If the package deployment fails and/or you receive a 1603 error, please try the following.

  • Machines should be fully patched and not in need of a reboot.
  • Check to ensure sufficient space is available on the drive where Adobe CC will be installed. Some Creative Cloud deployments can be several gigabytes in size, which includes the files copied to the target and the installed size.
  • Clear out %WINDIR%\Temp directory.
  • Review the troubleshooting steps in This Article.
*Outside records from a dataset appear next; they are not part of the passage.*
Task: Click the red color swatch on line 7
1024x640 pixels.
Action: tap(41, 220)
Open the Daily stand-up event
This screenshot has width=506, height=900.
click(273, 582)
Error: “Setup.exe returned error code N”:
Adobe has a great Creative Cloud Troubleshooting Guide. There should be a log file on the target machine called PDApp.log, usually in C:\Windows\Temp. At the end of the log or near the end, there should be an error code. That error code can then be used to diagnose the particular issue. For example, PDQ Deploy reports, “setup.exe returned error code 4”. Reviewing the log file shows, “The Bootstrapper Process return code is (82).Stopping the installation process.” Reviewing the Troubleshooting Guide, error 82 is caused by AAM running and can be solved by closing all Adobe processes and/or renaming the PDApp folder.

Error: “Setup.exe returned error code 6”:
Usually the programs will have installed, but the error will still be thrown and the deployment will show as failed. There can be a few causes for the error code 6, which are outlined here as well as in the Troubleshooting Guide. This can also be caused by insufficient disk space or any number of other environmental conditions.